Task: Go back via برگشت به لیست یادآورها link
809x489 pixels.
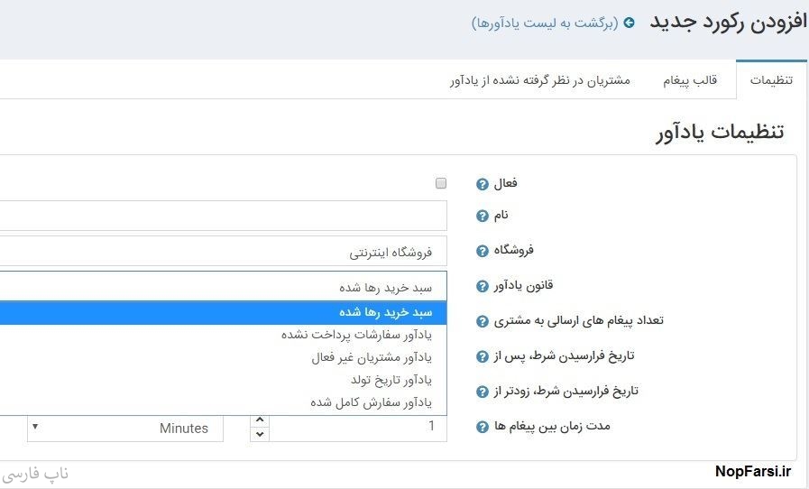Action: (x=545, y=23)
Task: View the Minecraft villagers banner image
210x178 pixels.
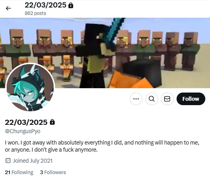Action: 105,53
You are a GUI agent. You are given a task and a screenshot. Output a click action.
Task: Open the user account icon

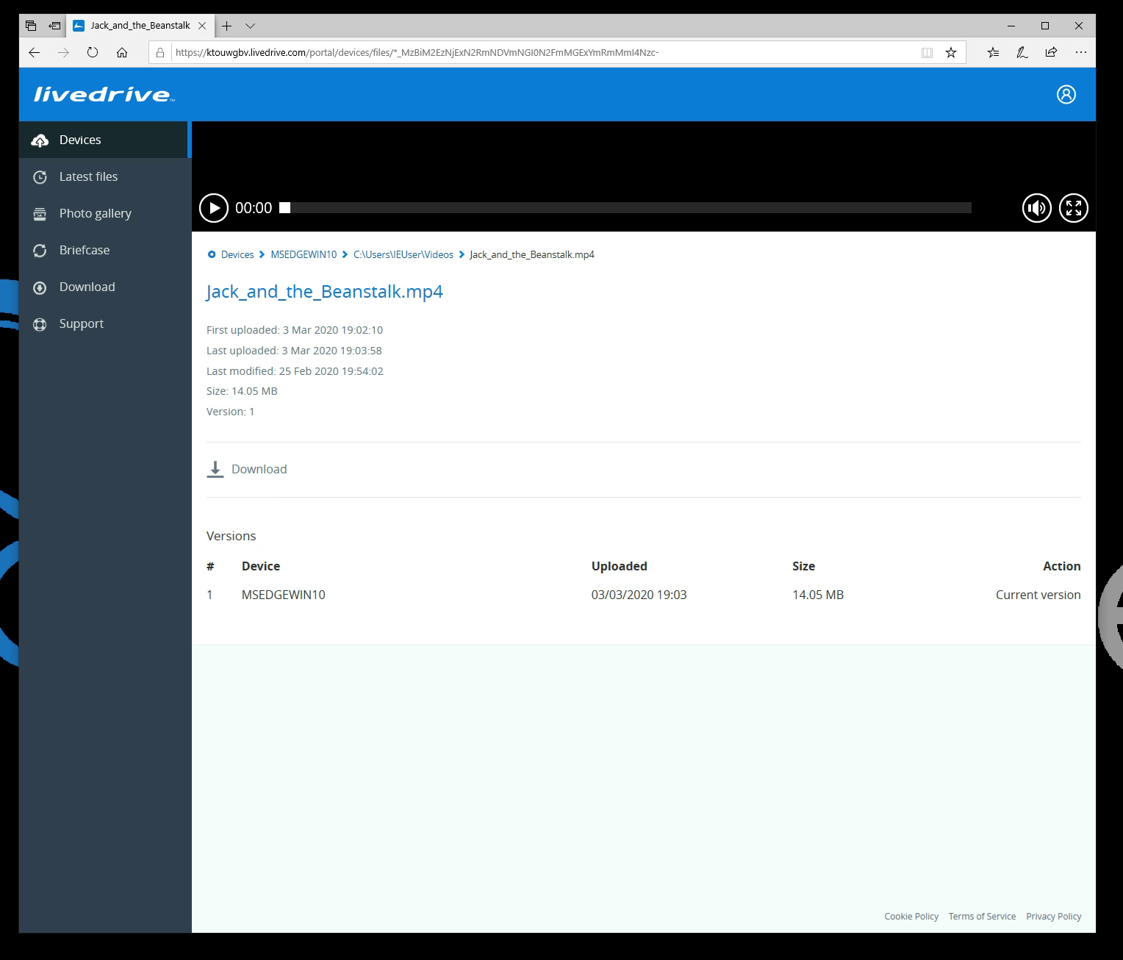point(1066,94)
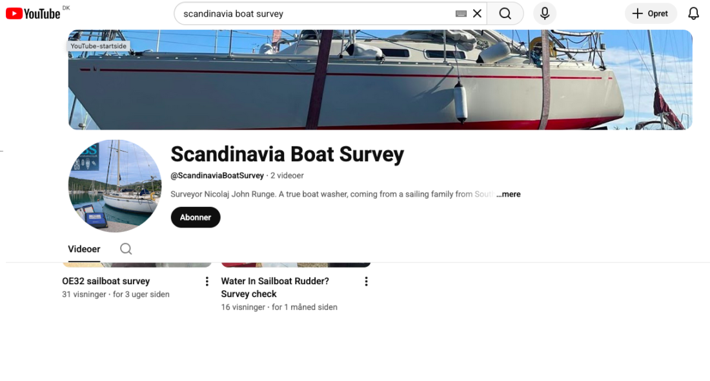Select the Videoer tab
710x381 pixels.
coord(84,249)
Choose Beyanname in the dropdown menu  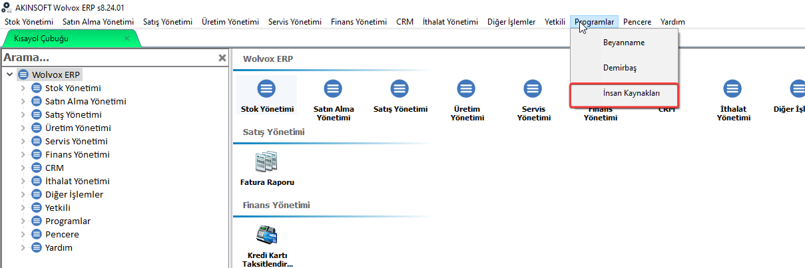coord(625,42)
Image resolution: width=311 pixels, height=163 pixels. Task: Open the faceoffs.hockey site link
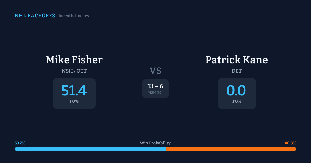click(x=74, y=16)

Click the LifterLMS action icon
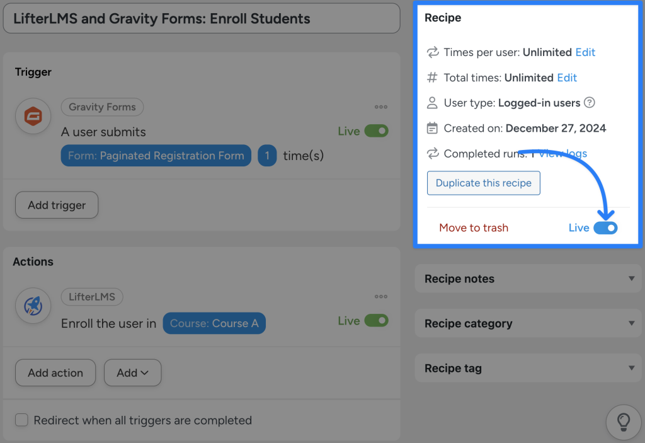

---

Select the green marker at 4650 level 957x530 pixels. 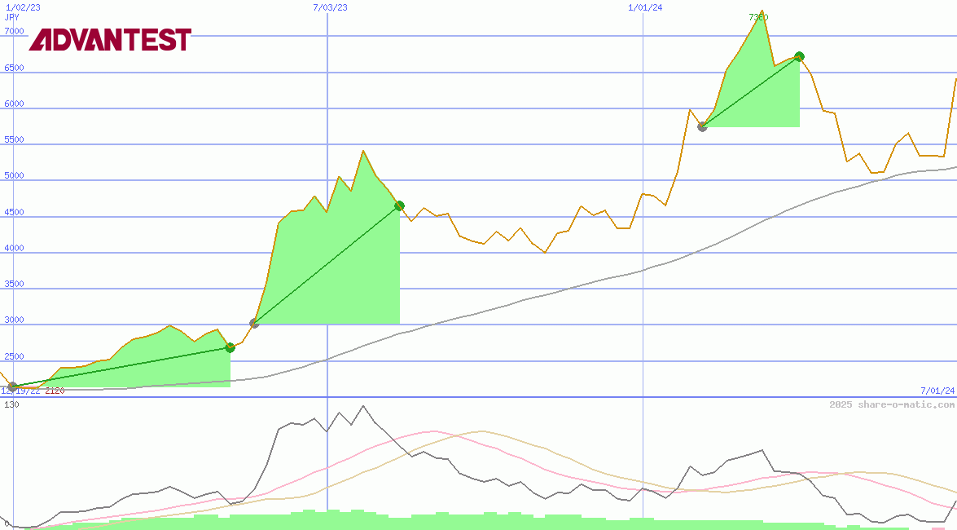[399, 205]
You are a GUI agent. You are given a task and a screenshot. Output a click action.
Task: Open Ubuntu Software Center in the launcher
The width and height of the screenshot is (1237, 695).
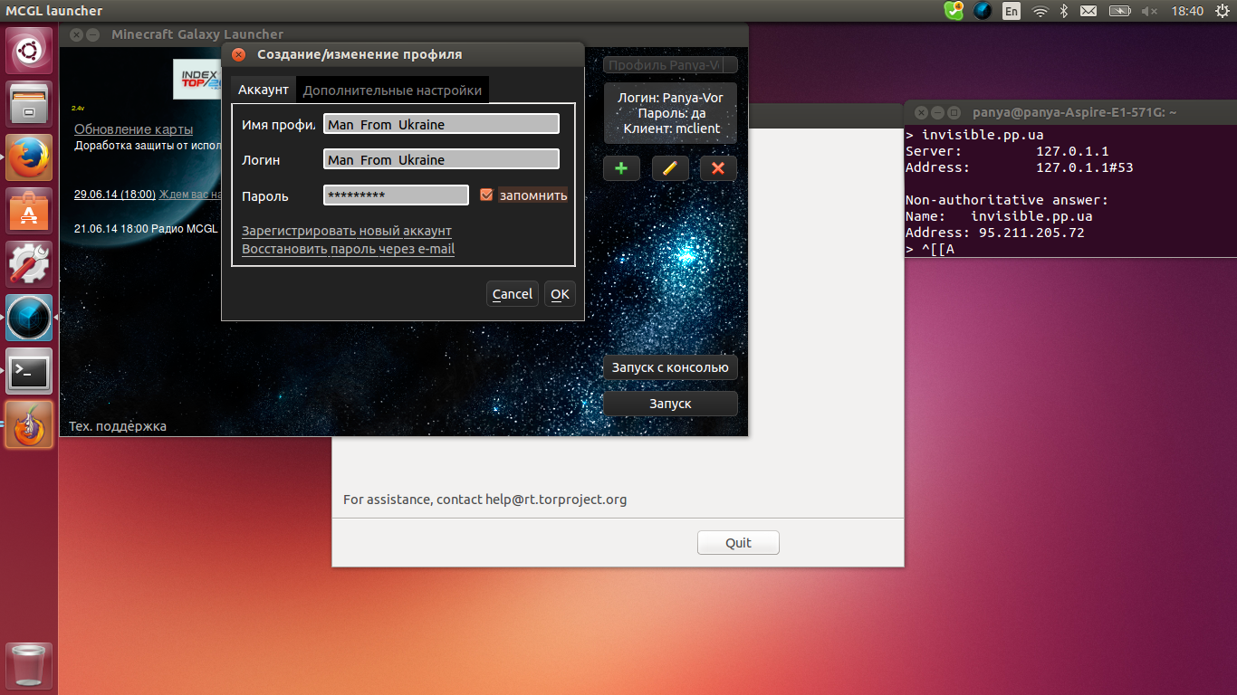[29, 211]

» **Task prompt**: Keep to the lines above from the line with "Image resolution: width=311" to the line with "Click the LifterLMS action icon", and set down exactly those, inclusive, with nothing else and every picture left out.

» **Exercise output**:
Image resolution: width=311 pixels, height=163 pixels. Task: Open the faceoffs.hockey site link
click(x=74, y=16)

Click the LifterLMS action icon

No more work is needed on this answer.